Re-education? Disinformation? It sounds like North Korea to me. The entire concept should be chilling to any American, and I don’t care where you stand on vaccination—or on anything else!
Look, I know there are exceptions to the free speech rule—my father always used to say that free speech doesn’t include the right to yell “Fire!” in a crowded theatre—but we’re not talking about those one-off cases. We’re talking about something much, much more insidious.
Who Decides What’s Disinformation?
The minute you accept the notion of “disinformation” you automatically buy into the notion that there’s one truth. (In fact, if you google “opposite of disinformation,” the first word that appears is “truth,” followed by “facts”).
Now, you might say, “What’s wrong with that?” But the problem is, facts don’t “speak for themselves.” Facts are impartial, and always have to be interpreted. Otherwise, they’re just numbers without context—they have to be woven into a narrative. And as we all know, it’s possible for intelligent people, acting in good faith, to look at the exact same facts and come up with very different narratives.
As the Nobel-prize winning psychologist Daniel Kahneman, Ph.D., has taught us, we rarely if ever make decisions based on facts and data (6). Our decisions, conclusions and interpretations are subject to cognitive distortions such as confirmation bias, hindsight bias, and availability bias. It’s been well-documented that people see what they expect to see—if you doubt it, look at the results of the classic “invisible gorilla” experiment, which you can actually watch on YouTube (7).
The fact that there are multiple “readings” of the same data, multiple perspectives and interpretations of facts may be confusing, but is ultimately a good thing. And guess what? I want to be able to hear all those interpretations. And so should you. Be suspicious—and frightened—when the powers that be don’t want you to hear them. When you buy into the notion that there is one clear-cut truth in science, health, and medicine, without nuance, shading, or consideration of alternate perspectives—you have to answer a very uncomfortable question:
Who decides what the “truth” is going to be? And…for how long it’s going to be “true”?
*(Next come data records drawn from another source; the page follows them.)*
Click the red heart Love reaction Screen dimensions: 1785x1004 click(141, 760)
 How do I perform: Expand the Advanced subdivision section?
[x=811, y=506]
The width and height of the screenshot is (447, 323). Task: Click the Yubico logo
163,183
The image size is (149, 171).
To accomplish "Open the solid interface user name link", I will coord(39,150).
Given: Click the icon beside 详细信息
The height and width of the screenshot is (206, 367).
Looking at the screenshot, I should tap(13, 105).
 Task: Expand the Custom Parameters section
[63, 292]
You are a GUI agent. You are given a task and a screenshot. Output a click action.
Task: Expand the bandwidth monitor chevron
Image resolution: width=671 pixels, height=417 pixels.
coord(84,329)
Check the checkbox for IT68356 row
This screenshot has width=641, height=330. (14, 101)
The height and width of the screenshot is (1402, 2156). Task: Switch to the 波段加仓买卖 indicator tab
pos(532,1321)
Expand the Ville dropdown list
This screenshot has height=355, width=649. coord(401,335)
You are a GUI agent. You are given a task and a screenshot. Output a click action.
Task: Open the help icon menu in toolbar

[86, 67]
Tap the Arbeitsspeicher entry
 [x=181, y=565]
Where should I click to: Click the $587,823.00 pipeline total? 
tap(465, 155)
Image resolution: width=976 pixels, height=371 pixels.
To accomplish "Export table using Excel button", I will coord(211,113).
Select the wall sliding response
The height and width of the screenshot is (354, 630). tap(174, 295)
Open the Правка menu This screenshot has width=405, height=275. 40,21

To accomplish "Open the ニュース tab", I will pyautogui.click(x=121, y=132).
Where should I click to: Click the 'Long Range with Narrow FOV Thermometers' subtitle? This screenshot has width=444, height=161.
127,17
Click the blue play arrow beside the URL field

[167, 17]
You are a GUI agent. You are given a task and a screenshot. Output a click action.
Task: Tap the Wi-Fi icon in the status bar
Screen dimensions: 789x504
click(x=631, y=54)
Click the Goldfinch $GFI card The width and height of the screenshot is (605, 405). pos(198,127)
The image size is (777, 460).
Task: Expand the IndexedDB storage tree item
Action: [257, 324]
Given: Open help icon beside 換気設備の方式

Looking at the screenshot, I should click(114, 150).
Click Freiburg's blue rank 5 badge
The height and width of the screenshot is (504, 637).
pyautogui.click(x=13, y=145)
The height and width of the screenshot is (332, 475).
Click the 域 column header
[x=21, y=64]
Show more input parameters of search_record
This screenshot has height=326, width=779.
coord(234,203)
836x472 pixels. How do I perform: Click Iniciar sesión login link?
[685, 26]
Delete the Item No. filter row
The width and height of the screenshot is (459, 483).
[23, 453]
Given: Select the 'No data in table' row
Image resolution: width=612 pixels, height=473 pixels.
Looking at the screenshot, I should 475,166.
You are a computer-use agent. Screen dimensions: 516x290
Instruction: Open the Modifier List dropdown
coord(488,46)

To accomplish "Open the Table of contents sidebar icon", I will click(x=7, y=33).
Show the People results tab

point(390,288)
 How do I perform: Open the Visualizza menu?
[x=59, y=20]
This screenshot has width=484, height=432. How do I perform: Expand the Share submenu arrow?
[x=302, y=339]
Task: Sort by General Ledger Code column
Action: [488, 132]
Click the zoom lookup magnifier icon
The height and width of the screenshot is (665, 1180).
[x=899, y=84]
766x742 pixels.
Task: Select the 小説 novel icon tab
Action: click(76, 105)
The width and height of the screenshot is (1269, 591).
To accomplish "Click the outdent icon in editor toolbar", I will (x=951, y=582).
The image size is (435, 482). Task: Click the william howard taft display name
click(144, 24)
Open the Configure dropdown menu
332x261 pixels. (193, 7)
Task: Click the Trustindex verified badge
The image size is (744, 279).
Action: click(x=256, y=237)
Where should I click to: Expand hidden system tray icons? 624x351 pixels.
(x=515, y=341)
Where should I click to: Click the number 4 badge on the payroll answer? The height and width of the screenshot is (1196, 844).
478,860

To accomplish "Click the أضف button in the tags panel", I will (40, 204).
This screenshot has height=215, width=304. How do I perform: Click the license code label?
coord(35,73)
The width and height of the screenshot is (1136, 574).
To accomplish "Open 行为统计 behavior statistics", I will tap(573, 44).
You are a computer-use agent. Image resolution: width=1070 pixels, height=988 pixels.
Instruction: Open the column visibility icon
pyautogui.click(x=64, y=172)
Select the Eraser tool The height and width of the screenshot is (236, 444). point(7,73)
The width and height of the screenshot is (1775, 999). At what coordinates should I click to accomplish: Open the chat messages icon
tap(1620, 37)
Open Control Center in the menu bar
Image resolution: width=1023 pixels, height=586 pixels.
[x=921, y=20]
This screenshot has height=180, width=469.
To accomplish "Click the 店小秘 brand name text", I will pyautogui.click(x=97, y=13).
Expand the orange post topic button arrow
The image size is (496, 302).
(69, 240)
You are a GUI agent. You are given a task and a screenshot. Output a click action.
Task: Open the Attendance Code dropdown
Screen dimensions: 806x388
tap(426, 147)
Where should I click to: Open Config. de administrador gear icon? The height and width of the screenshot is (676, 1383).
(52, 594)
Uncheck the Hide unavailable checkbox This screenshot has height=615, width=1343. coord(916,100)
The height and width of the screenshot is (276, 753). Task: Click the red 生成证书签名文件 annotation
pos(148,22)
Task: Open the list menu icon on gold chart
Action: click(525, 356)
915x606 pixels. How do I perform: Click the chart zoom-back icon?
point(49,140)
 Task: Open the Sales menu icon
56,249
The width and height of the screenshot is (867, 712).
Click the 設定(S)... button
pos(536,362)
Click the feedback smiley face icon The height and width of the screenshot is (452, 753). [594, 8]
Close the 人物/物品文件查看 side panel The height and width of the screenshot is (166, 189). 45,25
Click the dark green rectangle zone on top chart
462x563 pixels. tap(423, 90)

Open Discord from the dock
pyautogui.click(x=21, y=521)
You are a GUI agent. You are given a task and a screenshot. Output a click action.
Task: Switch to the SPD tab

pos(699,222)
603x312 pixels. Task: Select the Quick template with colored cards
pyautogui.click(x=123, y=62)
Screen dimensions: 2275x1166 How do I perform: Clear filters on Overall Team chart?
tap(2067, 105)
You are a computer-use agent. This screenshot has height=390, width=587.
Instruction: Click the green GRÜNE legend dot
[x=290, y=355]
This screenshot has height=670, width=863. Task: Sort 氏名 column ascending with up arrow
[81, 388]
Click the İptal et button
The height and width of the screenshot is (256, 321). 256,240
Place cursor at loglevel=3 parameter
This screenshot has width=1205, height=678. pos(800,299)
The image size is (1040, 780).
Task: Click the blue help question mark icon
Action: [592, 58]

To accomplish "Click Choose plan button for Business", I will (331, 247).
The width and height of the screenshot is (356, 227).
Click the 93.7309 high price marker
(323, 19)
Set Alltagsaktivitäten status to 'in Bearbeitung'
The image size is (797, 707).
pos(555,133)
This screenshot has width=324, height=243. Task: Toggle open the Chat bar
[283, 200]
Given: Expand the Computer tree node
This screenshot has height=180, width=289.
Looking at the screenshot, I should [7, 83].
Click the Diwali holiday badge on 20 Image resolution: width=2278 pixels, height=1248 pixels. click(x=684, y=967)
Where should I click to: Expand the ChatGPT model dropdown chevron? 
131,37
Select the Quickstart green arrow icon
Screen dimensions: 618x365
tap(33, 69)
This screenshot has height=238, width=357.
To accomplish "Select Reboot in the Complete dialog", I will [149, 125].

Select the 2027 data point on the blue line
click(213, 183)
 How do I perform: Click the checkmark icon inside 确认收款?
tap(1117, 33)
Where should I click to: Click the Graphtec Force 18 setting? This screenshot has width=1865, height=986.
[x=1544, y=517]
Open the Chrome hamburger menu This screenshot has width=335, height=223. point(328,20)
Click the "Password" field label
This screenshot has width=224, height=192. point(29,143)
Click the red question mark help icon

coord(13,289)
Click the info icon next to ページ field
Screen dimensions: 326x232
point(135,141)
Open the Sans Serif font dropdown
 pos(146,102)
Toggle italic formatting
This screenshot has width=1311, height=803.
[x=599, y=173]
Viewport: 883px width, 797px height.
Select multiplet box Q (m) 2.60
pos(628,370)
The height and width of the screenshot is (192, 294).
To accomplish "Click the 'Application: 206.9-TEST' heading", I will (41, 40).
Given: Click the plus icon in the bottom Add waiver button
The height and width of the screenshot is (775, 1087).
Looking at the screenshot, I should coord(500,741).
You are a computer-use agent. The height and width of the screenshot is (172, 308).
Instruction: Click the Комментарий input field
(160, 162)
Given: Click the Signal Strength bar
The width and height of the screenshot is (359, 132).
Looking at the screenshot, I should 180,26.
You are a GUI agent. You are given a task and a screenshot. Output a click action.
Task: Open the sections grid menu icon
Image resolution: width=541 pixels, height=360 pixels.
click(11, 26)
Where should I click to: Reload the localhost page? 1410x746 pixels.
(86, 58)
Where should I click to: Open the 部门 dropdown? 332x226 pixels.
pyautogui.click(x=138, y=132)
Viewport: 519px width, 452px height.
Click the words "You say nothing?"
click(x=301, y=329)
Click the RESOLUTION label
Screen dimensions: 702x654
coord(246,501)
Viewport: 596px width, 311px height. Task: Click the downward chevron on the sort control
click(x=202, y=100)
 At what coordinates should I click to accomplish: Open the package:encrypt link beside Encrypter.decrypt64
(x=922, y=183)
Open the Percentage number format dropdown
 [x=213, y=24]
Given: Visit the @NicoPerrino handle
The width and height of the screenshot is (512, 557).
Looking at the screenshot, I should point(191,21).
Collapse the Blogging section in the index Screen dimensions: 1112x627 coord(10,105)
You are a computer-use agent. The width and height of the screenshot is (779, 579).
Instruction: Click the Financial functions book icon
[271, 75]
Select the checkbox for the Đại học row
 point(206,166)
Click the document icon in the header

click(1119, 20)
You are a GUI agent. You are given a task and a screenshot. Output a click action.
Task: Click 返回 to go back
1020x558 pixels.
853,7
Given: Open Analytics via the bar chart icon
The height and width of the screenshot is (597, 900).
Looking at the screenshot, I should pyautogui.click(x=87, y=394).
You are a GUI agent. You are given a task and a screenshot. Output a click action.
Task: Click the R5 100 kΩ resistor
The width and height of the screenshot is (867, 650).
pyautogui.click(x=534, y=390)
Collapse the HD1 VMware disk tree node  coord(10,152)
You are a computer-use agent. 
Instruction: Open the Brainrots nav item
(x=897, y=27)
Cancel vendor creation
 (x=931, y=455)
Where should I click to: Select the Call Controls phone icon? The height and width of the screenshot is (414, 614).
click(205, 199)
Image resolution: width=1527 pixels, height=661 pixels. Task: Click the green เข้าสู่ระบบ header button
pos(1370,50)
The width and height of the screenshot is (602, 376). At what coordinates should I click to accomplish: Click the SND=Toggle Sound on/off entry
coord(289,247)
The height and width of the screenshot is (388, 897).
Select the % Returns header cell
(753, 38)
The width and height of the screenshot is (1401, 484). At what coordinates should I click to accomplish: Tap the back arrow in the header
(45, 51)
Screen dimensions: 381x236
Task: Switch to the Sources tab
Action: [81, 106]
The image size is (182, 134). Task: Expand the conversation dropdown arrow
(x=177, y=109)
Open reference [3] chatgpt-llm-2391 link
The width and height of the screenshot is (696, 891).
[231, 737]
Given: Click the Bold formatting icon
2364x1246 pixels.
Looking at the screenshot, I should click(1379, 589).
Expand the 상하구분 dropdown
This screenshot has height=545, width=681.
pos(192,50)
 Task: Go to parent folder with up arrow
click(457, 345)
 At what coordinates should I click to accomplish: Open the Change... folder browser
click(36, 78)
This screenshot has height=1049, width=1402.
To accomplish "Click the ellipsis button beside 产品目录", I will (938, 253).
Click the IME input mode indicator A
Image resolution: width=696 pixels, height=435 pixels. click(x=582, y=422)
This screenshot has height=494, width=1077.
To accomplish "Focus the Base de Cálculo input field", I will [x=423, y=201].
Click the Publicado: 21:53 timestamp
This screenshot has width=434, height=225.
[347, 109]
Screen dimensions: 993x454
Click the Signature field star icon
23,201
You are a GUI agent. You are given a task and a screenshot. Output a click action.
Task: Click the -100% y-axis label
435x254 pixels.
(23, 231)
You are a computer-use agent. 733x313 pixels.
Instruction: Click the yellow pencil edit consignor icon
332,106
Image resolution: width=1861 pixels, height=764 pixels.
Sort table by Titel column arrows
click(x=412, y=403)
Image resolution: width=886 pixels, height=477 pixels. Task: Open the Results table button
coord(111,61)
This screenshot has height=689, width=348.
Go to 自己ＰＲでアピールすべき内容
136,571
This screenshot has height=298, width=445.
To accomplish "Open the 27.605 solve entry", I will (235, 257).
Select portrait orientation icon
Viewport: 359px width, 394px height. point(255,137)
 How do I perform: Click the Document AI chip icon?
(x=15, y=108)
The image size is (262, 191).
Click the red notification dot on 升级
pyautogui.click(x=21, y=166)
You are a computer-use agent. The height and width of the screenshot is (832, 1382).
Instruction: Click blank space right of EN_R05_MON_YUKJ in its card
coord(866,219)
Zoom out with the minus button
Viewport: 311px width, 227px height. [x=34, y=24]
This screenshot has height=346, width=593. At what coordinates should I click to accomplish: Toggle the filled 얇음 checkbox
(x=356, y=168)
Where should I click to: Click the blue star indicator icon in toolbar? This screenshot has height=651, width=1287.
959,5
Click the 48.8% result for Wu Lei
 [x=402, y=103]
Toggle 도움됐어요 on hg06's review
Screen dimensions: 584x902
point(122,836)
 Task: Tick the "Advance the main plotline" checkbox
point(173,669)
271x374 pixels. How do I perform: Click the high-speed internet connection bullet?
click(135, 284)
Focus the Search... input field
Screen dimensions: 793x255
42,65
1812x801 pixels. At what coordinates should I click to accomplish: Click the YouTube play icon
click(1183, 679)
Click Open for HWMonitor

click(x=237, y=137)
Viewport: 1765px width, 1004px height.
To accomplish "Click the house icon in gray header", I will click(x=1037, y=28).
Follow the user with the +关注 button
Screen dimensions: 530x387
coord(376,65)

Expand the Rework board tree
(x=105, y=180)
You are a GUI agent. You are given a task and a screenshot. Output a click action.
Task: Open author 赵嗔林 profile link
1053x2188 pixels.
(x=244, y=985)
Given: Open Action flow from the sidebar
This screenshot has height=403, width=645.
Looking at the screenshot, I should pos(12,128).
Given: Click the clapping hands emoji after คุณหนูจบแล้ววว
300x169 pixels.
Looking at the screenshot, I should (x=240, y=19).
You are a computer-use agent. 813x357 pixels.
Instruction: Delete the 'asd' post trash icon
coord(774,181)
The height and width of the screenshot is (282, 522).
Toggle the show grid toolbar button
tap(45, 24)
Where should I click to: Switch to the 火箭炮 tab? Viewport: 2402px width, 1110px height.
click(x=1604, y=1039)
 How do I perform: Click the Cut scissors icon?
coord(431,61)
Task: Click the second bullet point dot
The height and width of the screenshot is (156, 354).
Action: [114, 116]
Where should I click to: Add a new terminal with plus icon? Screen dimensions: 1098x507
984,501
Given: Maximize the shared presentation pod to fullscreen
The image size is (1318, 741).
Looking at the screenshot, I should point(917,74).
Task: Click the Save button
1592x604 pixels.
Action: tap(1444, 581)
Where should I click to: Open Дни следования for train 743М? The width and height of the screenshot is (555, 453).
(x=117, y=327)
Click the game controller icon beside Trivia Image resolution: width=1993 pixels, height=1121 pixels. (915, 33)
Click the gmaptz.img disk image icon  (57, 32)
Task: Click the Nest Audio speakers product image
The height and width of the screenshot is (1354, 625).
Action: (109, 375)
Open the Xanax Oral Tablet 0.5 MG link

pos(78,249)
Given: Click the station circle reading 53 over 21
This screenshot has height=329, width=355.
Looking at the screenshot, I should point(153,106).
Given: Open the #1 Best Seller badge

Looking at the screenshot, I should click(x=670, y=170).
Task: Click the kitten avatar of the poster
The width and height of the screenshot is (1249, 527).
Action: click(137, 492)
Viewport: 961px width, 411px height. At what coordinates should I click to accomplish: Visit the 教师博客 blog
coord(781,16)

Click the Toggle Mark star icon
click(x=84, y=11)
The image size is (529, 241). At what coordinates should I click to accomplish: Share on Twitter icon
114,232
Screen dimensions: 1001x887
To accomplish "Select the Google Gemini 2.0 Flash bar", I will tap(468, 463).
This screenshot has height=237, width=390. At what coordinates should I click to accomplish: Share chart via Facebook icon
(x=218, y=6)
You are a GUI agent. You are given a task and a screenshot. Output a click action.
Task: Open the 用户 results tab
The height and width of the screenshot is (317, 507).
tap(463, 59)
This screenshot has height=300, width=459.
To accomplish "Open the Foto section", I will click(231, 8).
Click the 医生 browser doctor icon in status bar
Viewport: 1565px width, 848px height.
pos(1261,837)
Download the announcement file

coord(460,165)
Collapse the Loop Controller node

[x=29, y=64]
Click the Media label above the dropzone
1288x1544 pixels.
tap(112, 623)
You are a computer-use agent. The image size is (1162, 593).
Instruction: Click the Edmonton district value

I’d like anyone reading this who is familiar with the history of science and has read The Structure of Scientific Revolutions (8) to tell me that they think that what we now think is absolutely true about the Coronavirus—or any other health issue, for that matter—is likely to remain “absolutely true” 100 years from now.
Few things in health and medicine pass that test.
Remember, as recently as 50 years ago, we thought it was “absolutely true” that low-fat diets prevented obesity and heart disease. To say otherwise was to be spreading disinformation. You remember how well that worked out.